Tuesday 7 February 2006

Symptoms of being Roman Catholic

Granted, I saw a thread on a theology forum, entitled "You might be Roman Catholic if," which gave me the inspiration for this post. So, a few thoughts are in order:

You just might be Roman Catholic if...

  • You have many prayers which you have recited, perhaps daily and certainly at every Mass, since you were old enough to say your first word - but, with the exception of the Ave and Paternoster, you would feel uncomfortable trying to say them without the printed words in front of you.

  • You wonder why poor Saint Jude, who has enough troubles just from bearing the same name as the traitor, refuses to answer prayers unless the supplicant guarantees him press coverage.

  • You know someone from your religious 'unit' (parish, school, community, whatever) who seems to know everything about everyone in the country, if not the world. (Not gossips - just those whose words are purely informational, unfailingly accurate, and frequently helpful.
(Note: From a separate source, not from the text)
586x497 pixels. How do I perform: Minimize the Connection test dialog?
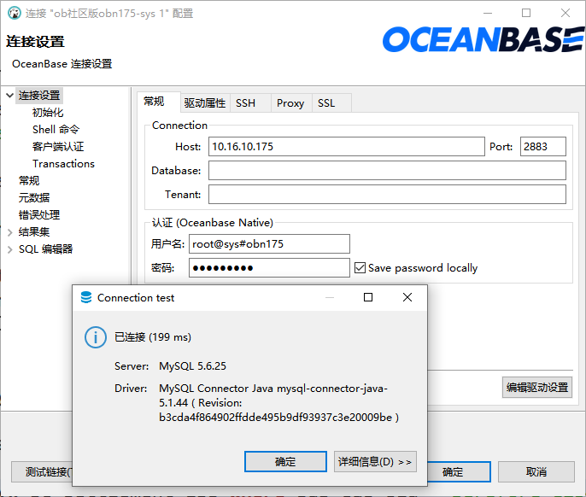(x=329, y=297)
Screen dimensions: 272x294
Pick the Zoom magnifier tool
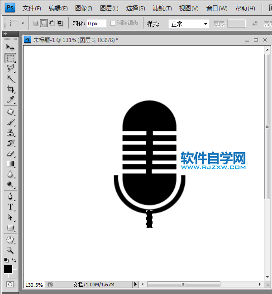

Think about it - how do you know her?

  • There is someone in the parish who has been in every photograph taken there during her lifetime, usually in a prominent position - and who belongs to every committee in existence and a few no one else knows exist. Whether she is 30 or 90, she looks very robust - yet everyone knows she was supposed to have died years ago.

  • There also is a quiet creature who really does most of the work, holds no positions, hates committees, and never gets any credit. (For details of who does, see the previous entry.)

  • You wonder why no one ever refers to anything good as "God's will."

  • You puzzle over why co-ordinators of this-or-that complain that the people are opposed, whilst concurrently insisting that this-or-that was implemented because the people wanted it.

  • If female, you rolled your school uniform skirt to the mid-thigh... long before and after miniskirts were fashionable.
  • You feel you are a classics scholar on the first day when you realise that 'translations' of Latin hymns and prayers seldom bear the slightest resemblance to the original.

  • You wonder if any pagan babies really were baptised with the name you spent hours choosing. (Classroom choices don't count. If they are the norm, half the population in emerging nations are named Mary or Joseph.)

  • If a priest or Religious, one finds that the one person of the diocese/Order with whom one is totally incompatible is inevitably one's next superior and/ or the only other occupant of the house at which one is stationed.

  • You wonder why the woman (usually an ex-nun) who is in charge of religious education is upset that she was not consulted about problems with the boiler. You further wonder why she cannot see that the reason Methodists attend Methodist churches has nothing to do with the RC parish's 'sense of community.'

  • You know we are endowed with free will.. but wonder why the left blames everything on psychiatric problems and the right on the devil.

  • You cannot understand why Sisters who are dressed in fashionable lay clothing are insulted when they are not automatically recognised as Sisters.

  • You wonder why the 'active laity' are insulted to hear that anyone entered a convent or monastery, and why this is taken to involve a denial of the 'universal call to holiness.'

  • You probably leave your coat on in church, even when it's horribly overheated.

  • You wonder why surveys (issued by dioceses, programmes, whatever) directed to hundreds of people not only indicate universal agreement but duplicate the pet phrases of those who composed the questionnaire.

  • You were taught that attending the dawn Mass on Sunday meant great sacrifice and holiness - though, with the exception of a few cops, hospital employees, and elderly insomniacs, the people who are there were out all night.

  • You hate things in your parish, but would not dare say so lest you hamper unity, nor would you go elsewhere because 'it's your obligation.'
  • You love things in your parish, but would not dare say so lest it seem you were not making sufficient sacrifices.

  • You once spent three weeks working up the humility to make a sincere confession of the messes you'd got into during the past 15 years. When you finally made your confession, you were told "nothing you are telling me is a sin."

  • You wonder how it happens that the 'devil gets a sleigh ride' if someone plays with rosary beads, or why the Blessed Mother cries if a girl whistles.

  • You have stopped to question why, in the popular picture of the guardian angel leading the children across the bridge, the two share one angel.

  • You wish Rome would hurry up and say ‘yes’ to contraception… just so you’d not have to meet any other dream couple who want to tell you about safe and effective natural family planning. (You don’t believe in abortion, but still would like a ten year moratorium on sermons on the subject.)

  • You’re sick to death of the attitude that musicians do not need to get paid – and that the truly holy (who are angelic, I suppose, and therefore in no need of housing or food) do things merely for the glory of God.

  • You have a secret love for rather weird devotions (Infant of Prague, perhaps) - yet do wish that Margaret Mary Alacoque had not immortalised Jesus (Sacred Heart) as an effeminate whinge bag.

  • When you are holding a new baby (not necessarily your own), you take his little hand and make the Sign of the Cross with it. Since the cat never manages to learn how to cross herself, you make the cross yourself on her head, preferably with a relic of Saint Francis.

  • You read an Andrew Greeley novel once... and knew so little about such matters that you thought it qualified as pornography.